C’est son humanité blessée et sauvée par la grâce de Dieu qui le soutiendra et l’éclairera dans la prudence de son enseignement, du gouvernement des hommes et de l’établissement des ordonnances.
Alors, « ses ordres et ses enseignements agiront comme un ferment pour répandre la justice de Dieu dans le cœur de ses disciples » (RB 2, 5), c’est-à-dire selon l’exégèse paulinienne, l’expérience de la grâce de Dieu. La « justice » chrétienne n’est pas celle de la Loi du talion, mais bien celle d’un Dieu Père qui proclame la « justice » du pécheur qui s’est repenti. La relation de communion n’est pas fondée sur la mérite et l’observance, mais bien sur la miséricorde de Dieu qui rend possible la fraternité et le progrès spirituel.

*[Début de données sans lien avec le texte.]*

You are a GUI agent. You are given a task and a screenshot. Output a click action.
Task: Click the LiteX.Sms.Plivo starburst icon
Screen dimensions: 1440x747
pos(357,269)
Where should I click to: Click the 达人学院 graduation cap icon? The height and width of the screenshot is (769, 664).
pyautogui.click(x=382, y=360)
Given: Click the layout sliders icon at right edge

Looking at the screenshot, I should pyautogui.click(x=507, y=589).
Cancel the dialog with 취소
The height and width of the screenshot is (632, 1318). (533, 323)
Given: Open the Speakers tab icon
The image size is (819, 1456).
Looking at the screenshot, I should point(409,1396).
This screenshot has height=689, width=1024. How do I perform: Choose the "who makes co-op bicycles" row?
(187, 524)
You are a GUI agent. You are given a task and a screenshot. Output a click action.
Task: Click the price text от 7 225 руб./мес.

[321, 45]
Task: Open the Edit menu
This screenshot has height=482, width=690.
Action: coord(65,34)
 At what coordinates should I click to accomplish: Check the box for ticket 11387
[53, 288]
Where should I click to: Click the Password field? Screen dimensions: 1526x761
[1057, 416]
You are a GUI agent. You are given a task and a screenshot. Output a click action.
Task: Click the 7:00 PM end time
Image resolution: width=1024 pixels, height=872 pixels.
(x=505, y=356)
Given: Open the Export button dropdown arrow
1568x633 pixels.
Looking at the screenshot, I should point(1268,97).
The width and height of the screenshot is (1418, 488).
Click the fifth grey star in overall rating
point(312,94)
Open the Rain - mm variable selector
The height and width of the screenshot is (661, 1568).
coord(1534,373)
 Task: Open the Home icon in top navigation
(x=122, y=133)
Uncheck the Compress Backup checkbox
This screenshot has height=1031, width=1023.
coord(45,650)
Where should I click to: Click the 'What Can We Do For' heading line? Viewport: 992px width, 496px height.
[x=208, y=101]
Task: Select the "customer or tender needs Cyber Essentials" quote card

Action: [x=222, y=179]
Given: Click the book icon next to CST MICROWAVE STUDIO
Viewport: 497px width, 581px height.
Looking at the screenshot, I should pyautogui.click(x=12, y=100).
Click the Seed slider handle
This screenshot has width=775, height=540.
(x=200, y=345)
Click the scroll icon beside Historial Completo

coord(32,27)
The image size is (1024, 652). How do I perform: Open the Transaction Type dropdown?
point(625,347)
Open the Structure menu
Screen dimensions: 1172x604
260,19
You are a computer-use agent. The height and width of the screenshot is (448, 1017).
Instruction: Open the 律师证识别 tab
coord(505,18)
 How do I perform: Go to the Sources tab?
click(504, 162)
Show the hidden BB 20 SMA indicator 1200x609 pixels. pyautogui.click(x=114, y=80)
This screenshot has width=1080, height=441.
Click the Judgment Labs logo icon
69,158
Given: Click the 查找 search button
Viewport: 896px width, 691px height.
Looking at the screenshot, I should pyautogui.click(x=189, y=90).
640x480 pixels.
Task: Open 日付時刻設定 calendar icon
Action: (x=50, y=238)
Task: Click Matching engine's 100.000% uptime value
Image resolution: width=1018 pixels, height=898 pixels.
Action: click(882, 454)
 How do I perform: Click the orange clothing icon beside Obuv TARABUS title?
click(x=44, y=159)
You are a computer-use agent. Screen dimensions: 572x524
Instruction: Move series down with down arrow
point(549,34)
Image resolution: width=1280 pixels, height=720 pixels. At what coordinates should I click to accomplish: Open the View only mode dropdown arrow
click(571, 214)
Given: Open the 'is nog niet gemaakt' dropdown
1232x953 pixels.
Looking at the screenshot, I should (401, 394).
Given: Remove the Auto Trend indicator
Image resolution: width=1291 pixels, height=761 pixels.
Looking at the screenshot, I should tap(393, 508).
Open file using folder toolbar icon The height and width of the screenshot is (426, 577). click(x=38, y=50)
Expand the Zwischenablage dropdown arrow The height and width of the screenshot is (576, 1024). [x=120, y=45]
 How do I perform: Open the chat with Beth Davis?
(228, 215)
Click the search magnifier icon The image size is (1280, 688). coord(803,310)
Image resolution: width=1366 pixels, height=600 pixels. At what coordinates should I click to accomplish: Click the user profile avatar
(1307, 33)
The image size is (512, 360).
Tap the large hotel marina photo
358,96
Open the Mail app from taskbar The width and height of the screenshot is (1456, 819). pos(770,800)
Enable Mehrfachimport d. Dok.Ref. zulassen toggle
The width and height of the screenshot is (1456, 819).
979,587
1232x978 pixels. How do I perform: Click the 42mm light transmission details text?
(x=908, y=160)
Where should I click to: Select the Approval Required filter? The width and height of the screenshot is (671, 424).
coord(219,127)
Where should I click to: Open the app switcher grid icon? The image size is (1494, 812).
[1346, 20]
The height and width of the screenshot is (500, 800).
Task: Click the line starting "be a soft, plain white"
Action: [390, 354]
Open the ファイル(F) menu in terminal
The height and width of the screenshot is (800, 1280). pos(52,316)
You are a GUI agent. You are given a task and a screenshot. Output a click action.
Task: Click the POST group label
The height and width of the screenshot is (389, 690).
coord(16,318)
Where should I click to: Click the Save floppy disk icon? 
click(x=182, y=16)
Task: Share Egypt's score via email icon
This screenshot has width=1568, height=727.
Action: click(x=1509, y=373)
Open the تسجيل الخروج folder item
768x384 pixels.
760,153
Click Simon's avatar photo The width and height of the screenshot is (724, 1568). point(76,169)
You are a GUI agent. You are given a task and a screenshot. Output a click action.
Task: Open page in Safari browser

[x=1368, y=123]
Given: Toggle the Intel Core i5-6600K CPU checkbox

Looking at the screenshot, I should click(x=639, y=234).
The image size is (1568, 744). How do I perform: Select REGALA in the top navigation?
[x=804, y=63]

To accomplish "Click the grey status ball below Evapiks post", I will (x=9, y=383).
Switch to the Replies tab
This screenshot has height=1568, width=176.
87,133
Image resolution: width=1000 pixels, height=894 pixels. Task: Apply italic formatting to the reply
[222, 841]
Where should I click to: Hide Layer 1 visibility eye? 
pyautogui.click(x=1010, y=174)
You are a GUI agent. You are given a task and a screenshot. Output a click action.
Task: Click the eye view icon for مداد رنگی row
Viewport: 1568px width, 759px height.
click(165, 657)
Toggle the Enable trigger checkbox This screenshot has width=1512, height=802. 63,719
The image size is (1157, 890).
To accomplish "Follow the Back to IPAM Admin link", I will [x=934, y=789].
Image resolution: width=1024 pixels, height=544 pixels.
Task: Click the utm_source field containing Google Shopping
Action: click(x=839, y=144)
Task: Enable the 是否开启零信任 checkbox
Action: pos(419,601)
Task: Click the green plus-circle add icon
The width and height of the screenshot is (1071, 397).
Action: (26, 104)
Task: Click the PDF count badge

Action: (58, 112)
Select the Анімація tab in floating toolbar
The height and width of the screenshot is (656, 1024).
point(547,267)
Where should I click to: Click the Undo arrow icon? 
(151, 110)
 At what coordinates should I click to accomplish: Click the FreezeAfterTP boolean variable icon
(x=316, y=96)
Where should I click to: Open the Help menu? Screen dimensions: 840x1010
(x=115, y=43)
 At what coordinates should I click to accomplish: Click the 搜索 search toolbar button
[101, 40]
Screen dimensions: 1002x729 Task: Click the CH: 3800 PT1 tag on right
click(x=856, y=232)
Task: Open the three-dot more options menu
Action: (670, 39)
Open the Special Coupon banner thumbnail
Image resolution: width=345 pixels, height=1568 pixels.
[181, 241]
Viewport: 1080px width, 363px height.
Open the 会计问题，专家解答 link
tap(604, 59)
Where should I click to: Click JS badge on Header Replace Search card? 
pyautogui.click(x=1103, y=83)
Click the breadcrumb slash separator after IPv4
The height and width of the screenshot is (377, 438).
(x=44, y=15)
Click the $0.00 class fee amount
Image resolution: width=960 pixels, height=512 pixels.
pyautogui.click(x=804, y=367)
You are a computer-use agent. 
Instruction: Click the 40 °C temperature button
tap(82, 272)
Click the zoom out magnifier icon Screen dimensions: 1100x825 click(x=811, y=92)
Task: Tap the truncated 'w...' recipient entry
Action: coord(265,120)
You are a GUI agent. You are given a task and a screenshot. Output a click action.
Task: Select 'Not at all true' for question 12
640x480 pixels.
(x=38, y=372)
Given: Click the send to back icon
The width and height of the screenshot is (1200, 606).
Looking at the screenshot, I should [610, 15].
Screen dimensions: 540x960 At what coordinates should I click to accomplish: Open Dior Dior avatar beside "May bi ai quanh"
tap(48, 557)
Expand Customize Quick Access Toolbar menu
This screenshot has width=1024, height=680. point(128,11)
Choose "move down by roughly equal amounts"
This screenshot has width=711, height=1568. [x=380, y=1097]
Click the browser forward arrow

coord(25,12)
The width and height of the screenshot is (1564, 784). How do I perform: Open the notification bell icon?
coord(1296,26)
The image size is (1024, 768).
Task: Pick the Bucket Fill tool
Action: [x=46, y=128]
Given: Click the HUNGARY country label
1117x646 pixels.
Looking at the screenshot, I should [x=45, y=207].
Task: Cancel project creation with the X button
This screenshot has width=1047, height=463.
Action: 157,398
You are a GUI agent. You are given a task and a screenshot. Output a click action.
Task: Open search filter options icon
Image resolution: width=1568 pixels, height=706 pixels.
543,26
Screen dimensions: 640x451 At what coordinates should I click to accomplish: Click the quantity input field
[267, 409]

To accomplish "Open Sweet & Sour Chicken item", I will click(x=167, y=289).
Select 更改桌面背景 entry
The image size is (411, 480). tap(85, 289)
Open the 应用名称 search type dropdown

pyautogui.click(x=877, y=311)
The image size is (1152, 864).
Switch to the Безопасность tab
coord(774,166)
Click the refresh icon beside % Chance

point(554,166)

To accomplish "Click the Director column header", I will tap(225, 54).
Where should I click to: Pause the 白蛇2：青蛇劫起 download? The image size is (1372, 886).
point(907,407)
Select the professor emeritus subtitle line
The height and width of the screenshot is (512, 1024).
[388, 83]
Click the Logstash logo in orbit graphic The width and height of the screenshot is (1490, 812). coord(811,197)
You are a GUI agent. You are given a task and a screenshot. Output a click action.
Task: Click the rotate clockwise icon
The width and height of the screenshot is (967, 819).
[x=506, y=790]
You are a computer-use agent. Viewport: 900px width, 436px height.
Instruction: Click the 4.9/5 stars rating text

Les versets suivants développent cette vision théologique et spirituelle (si chère à Augustin et reprise par Benoît).
Aux versets 6 et 7, Benoît, pour définir la mission de l’Abbé, met en lien l’enseignement de l’abbé et l’obéissance des frères. Si la parole de l’Abbé n’est pas celle d’un père, mais celle d’un juge qui ne parle que pour redresser, corriger et menacer, il est responsable de la désobéissance des disciples. Seule l’appropriation de la miséricorde de Dieu fait apparaître l’obéissance, non pas celle des esclaves, mais celle des fils.
Cependant, il en va de l’expérience de la miséricorde comme de la proposition de la foi, elle ne s’impose pas. Elle peut être refusée car il n’est pas facile à l’homme de passer de la méfiance à la confiance, de la crainte à l’amour. Le Christ a voulu avoir besoin de nous pour continuer dans le cœur des hommes, son œuvre de Libérateur et de Sauveur. Cependant, pas plus pour Lui que pour nous, n’existe une assurance de réussite. Benoît renvoie simplement l’Abbé à la nécessité d’aimer, à faire « tout ce qu’il peut » …
Face au refus de l’amour, il ne reste que le témoignage silencieux de l’amour et l’espérance immense de la miséricorde de Dieu qui peut parvenir à briser les murailles de toutes les résistances, parfois seulement au moment du passage.